A lab-made hybrid mesoporous solid was employed in a flow injection solid phase extraction electrothermal atomic absorption spectrometric (FI-SPE-ETAAS) system for the selective retention of Cr(VI). The solid was prepared by co-condensation of sodium tetraethylortosilicate and 3-aminopropyltriethoxysilane by sol-gel methodology and one-pot synthesis and characterized by Fourier transform infrared spectroscopy, X ray diffraction spectroscopy, and scanning electronic microscopy. Adsorption capacities at different pH values of both, Cr(VI) and Cr(III), were also measured in order to obtain the optimum retention for Cr(VI) with no interference of Cr(III). The maximum capacity of adsorption (4.35 mmol g~(-1)) was observed for pH values between 2-3, whilst Cr(III) was found to remain in solution (adsorption capacity = 0.007 mmol g~(-1)). Then, a microcolumn (bed volume: 7.9 μL) was filled with the solid and inserted in the Fl-ETAAS system for analytical purposes. Since the analyte was strongly retained by the filling in the anionic form, 0.1 mol L~(-1) hydroxylammonium chloride in 1 mol L~(-1) hydrochloric acid was selected as eluent due to its redox characteristics.
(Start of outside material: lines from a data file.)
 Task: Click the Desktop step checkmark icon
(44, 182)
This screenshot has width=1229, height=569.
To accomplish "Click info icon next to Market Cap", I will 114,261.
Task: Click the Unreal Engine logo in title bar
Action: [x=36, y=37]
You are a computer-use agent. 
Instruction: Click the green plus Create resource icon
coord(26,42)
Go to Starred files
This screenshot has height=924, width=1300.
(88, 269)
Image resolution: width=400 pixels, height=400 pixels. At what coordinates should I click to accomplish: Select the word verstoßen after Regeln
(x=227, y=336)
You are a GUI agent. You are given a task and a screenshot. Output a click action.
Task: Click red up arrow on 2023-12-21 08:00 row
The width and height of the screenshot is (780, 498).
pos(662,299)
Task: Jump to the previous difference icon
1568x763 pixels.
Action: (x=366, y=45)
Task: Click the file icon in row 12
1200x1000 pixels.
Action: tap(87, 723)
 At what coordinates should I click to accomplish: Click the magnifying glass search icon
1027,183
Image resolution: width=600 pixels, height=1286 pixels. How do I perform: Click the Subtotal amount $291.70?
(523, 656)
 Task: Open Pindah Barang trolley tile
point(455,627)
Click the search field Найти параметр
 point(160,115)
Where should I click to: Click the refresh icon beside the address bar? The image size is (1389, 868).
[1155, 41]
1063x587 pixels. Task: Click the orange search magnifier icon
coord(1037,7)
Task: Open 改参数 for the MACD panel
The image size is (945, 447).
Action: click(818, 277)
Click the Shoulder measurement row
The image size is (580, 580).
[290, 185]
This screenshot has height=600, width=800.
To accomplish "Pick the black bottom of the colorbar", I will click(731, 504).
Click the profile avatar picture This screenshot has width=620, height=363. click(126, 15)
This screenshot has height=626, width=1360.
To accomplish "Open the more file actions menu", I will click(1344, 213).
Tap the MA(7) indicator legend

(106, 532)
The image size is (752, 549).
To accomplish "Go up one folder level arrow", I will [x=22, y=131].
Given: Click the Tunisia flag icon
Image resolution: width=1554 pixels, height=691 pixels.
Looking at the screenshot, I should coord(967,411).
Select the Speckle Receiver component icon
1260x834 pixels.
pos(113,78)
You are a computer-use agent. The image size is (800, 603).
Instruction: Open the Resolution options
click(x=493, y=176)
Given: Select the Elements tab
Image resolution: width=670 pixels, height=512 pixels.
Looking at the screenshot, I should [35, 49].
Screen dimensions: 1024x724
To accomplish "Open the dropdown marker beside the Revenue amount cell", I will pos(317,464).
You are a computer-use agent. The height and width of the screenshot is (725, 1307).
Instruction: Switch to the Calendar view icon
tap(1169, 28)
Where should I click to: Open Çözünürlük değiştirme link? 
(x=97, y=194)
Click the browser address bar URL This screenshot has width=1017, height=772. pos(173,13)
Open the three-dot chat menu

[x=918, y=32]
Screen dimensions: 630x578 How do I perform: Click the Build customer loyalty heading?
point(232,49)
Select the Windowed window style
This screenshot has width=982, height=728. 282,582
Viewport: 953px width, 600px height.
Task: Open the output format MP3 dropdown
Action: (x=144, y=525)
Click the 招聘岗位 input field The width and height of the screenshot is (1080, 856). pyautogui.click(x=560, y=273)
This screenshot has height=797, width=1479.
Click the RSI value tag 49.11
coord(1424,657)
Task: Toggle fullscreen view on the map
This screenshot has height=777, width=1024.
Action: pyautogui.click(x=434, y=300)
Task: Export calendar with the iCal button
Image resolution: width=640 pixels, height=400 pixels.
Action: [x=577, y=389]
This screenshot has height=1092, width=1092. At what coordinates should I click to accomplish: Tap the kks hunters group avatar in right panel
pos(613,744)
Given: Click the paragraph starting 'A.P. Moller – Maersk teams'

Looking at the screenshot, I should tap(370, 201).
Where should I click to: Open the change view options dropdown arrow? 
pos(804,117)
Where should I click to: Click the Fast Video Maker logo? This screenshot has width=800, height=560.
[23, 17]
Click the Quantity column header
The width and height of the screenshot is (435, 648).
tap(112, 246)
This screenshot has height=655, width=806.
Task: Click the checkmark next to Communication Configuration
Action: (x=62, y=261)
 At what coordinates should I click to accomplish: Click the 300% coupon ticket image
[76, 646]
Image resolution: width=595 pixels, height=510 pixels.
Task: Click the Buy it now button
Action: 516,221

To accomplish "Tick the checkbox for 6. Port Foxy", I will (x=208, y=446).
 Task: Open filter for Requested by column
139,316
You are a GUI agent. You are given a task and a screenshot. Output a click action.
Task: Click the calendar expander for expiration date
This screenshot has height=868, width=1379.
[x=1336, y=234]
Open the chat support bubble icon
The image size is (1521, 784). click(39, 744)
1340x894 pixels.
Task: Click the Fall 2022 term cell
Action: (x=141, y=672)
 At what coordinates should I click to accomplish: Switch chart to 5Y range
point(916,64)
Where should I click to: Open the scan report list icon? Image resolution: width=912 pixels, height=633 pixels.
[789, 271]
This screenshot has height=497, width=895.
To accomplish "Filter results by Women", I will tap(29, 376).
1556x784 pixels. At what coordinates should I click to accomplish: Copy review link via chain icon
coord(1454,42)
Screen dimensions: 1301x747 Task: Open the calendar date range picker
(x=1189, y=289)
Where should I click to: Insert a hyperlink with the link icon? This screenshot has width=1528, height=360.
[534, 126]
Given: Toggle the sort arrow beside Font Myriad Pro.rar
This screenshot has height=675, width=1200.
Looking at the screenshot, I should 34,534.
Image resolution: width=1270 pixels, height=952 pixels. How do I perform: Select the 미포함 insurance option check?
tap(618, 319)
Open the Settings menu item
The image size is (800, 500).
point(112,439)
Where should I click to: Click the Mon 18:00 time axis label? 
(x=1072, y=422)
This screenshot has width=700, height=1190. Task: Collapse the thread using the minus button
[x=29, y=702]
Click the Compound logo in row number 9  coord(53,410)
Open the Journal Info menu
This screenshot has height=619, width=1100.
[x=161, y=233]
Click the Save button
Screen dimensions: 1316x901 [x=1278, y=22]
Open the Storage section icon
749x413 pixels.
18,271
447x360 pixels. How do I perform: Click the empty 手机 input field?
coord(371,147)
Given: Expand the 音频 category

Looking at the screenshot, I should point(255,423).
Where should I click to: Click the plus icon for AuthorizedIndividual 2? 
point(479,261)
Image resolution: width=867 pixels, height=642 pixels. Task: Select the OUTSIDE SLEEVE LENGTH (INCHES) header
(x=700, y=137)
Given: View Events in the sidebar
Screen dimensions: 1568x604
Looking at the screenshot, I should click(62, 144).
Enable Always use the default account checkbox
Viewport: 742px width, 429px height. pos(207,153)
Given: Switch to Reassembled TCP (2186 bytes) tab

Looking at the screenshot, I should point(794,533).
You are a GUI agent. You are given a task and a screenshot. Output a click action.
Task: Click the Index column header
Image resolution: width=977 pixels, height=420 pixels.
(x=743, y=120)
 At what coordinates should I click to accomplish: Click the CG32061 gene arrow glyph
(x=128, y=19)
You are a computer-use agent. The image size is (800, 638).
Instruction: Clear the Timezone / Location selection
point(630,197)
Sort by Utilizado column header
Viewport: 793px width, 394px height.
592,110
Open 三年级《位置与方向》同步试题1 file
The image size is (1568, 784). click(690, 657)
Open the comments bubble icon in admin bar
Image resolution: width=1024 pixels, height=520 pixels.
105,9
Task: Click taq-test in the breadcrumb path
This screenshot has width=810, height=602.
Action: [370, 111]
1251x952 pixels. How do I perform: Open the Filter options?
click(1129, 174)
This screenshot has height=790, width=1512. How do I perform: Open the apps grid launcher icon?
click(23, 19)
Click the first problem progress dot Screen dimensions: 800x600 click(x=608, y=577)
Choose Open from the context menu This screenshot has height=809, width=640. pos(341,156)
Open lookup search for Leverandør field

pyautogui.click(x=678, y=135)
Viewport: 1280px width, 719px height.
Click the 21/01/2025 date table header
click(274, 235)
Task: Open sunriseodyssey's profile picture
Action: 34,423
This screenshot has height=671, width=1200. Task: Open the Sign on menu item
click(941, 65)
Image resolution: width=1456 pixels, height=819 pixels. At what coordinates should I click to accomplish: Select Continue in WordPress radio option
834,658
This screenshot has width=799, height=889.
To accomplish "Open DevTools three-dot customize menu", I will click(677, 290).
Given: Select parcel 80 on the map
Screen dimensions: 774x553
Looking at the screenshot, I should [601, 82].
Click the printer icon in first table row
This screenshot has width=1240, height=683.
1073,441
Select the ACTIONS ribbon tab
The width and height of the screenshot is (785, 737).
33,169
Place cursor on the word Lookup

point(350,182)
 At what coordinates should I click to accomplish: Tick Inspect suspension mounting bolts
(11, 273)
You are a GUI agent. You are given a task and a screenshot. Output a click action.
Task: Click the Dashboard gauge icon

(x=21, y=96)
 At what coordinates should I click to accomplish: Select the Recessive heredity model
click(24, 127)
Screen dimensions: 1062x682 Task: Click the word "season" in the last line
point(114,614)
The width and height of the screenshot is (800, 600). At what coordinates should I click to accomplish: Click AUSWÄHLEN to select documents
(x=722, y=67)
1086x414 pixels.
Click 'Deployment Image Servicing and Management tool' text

In this way, the sorbed Cr(VI) was easily released in the cationic form. The enrichment factor (EF) was found as a compromise between sensitivity and sample throughput and a value of 27 was obtained under optimized conditions: pH 2, sample loading 2 mL min~(-1) (60 s), elution flow rate 0.5 ml min~(-1) (eluent volume: 75 μL).Under optimized conditions the limit of detection for Cr(VI) was 1.2 ng L~(-1) the precision, expressed as RSD was 2.5%, the sample throughput 21/h, and the microcolumn lifetime was over 300 adsorption/desorption cycles. Cr(III) determination was also performed by simply measuring its concentration at the end of the column and after Cr(VI) retention by the mesoporous solid. Applications of the methodology to the determination of Cr(VI) in deionized, osmosis, mineral, effluent and river waters showed very good results. Validation was performed by means of recovery studies as no certified materials were available for Cr(VI). Total chromium determinations, obtained by the sum of Cr(III) and Cr(VI) concentrations, were validated using NIST, SRM 1643e certificate reference material (Trace Element in Natural Water).